PROBLEM REQUIREMENTS: Report every line in the material below that contains the word "sign". Copy each such line in full.
········
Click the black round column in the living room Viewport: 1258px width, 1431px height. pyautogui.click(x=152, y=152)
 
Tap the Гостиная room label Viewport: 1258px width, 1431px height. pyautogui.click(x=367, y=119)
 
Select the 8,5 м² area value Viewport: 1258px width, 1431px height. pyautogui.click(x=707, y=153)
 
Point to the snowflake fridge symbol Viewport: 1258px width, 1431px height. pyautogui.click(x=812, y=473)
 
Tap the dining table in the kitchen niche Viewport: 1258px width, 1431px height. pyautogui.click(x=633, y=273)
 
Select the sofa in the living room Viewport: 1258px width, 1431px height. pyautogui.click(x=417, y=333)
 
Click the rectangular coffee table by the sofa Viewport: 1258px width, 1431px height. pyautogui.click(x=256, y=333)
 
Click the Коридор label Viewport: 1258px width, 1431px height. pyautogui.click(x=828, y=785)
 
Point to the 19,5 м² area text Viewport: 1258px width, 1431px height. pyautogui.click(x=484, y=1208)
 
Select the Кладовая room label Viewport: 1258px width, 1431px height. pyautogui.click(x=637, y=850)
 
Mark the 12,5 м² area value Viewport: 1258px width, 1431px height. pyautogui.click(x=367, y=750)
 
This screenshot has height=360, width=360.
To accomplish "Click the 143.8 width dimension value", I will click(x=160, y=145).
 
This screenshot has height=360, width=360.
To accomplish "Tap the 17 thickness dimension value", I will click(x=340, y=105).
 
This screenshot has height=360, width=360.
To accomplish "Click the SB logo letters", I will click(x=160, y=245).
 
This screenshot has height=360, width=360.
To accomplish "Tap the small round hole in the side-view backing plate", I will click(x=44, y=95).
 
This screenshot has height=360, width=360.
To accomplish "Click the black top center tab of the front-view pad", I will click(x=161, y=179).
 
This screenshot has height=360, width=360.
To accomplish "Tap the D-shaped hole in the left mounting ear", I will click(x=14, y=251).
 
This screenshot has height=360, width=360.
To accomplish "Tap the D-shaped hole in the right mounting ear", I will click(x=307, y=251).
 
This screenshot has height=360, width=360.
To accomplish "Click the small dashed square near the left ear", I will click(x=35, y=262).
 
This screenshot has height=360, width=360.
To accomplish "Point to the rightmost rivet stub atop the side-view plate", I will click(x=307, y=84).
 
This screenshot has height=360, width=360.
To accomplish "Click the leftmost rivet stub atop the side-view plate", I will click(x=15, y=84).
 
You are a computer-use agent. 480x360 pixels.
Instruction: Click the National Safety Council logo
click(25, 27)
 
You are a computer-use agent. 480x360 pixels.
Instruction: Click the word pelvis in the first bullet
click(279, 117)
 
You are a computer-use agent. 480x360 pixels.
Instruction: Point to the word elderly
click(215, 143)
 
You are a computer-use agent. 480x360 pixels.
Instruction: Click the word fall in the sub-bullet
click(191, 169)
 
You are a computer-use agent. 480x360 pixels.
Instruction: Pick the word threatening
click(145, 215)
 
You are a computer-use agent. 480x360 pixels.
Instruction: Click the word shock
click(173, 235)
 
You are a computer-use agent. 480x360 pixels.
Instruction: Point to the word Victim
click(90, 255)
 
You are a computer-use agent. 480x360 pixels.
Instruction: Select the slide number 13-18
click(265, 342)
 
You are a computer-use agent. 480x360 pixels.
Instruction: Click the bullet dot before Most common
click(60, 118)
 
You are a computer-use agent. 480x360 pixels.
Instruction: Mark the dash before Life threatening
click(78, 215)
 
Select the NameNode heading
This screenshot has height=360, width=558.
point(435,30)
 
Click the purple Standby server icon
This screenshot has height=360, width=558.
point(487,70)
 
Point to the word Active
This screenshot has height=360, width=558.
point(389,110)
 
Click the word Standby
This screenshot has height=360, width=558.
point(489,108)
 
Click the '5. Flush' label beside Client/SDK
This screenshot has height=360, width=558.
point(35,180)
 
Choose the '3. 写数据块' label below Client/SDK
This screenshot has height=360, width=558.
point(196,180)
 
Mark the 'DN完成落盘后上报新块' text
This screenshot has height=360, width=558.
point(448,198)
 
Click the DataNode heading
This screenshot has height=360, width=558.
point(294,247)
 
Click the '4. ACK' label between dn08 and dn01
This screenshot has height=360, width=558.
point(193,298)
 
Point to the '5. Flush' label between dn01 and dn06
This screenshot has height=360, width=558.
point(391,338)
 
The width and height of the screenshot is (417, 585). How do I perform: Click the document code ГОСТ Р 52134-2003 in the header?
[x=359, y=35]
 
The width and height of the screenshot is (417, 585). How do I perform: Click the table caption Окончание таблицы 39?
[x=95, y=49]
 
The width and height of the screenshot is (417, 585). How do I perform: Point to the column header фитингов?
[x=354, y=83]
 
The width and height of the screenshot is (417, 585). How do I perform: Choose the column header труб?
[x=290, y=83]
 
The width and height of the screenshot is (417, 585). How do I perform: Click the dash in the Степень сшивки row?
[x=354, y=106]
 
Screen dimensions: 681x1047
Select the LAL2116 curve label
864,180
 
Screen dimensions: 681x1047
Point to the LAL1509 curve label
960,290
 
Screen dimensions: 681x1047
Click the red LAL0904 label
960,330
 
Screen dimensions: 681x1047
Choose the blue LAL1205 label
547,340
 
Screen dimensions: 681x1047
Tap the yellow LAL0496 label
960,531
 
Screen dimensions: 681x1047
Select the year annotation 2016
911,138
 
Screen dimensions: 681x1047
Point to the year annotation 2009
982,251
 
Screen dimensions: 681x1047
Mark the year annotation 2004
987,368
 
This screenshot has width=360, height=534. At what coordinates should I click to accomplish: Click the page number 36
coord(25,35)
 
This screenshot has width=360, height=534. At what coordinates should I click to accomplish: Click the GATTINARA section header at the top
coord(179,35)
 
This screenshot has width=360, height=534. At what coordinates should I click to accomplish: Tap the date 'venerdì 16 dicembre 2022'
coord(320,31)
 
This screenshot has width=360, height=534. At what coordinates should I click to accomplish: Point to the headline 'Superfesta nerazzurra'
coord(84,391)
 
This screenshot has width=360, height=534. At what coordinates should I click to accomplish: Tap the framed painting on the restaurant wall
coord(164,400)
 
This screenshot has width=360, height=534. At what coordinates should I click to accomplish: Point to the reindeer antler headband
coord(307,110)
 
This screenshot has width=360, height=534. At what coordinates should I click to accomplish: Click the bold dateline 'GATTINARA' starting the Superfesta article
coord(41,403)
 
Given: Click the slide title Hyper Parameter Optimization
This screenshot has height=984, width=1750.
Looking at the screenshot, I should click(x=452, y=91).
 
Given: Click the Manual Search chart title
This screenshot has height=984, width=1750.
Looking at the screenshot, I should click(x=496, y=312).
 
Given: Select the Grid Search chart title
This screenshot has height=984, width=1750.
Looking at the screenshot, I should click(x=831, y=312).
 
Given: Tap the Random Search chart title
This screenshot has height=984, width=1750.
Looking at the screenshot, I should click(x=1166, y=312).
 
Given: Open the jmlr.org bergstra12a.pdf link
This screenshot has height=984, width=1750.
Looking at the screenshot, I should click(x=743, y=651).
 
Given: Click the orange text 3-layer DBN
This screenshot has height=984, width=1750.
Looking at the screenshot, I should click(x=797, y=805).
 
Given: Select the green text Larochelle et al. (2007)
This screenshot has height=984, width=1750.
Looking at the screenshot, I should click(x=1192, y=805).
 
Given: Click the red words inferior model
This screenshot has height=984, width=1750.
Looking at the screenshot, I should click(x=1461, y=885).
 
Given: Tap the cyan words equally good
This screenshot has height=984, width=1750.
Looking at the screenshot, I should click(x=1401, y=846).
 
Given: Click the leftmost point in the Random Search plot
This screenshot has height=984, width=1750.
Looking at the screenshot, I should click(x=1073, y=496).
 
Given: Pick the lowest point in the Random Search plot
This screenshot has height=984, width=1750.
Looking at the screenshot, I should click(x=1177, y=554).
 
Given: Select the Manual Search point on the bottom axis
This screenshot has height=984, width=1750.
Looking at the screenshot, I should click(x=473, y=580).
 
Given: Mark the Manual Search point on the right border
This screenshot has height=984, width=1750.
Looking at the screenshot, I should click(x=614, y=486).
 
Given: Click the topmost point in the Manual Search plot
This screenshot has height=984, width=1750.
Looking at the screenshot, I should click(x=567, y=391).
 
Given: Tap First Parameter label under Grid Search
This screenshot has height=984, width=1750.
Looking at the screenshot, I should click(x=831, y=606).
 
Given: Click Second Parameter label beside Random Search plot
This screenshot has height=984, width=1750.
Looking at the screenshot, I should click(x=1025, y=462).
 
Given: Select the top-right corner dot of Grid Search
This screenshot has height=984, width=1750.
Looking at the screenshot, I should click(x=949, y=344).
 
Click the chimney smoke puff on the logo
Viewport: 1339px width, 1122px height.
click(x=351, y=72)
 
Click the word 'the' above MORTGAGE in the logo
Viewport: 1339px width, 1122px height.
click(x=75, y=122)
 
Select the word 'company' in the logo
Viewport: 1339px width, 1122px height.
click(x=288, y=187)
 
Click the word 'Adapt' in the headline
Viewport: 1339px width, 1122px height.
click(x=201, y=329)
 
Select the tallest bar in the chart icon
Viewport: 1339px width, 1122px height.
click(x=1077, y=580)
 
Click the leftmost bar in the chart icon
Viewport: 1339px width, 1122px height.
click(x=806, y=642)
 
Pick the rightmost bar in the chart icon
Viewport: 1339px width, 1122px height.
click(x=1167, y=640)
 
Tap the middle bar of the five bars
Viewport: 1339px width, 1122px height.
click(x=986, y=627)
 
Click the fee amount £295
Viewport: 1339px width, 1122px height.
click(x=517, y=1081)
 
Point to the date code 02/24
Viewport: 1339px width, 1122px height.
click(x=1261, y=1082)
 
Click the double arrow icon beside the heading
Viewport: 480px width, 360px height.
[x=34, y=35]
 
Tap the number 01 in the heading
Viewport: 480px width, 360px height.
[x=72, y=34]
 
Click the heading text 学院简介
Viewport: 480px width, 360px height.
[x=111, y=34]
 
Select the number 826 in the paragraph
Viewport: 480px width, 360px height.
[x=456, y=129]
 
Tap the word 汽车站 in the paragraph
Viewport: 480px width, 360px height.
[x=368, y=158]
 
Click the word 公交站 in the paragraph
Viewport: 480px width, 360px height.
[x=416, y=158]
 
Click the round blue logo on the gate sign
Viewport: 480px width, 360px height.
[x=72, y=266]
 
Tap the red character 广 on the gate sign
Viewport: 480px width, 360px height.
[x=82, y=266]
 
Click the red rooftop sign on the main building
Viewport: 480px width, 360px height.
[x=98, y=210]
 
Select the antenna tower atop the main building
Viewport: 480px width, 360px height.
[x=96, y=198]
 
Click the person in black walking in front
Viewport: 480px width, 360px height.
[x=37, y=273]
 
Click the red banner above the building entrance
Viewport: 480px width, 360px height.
········
WORKED ANSWER:
Click the round blue logo on the gate sign
Tap the red character 广 on the gate sign
Click the red rooftop sign on the main building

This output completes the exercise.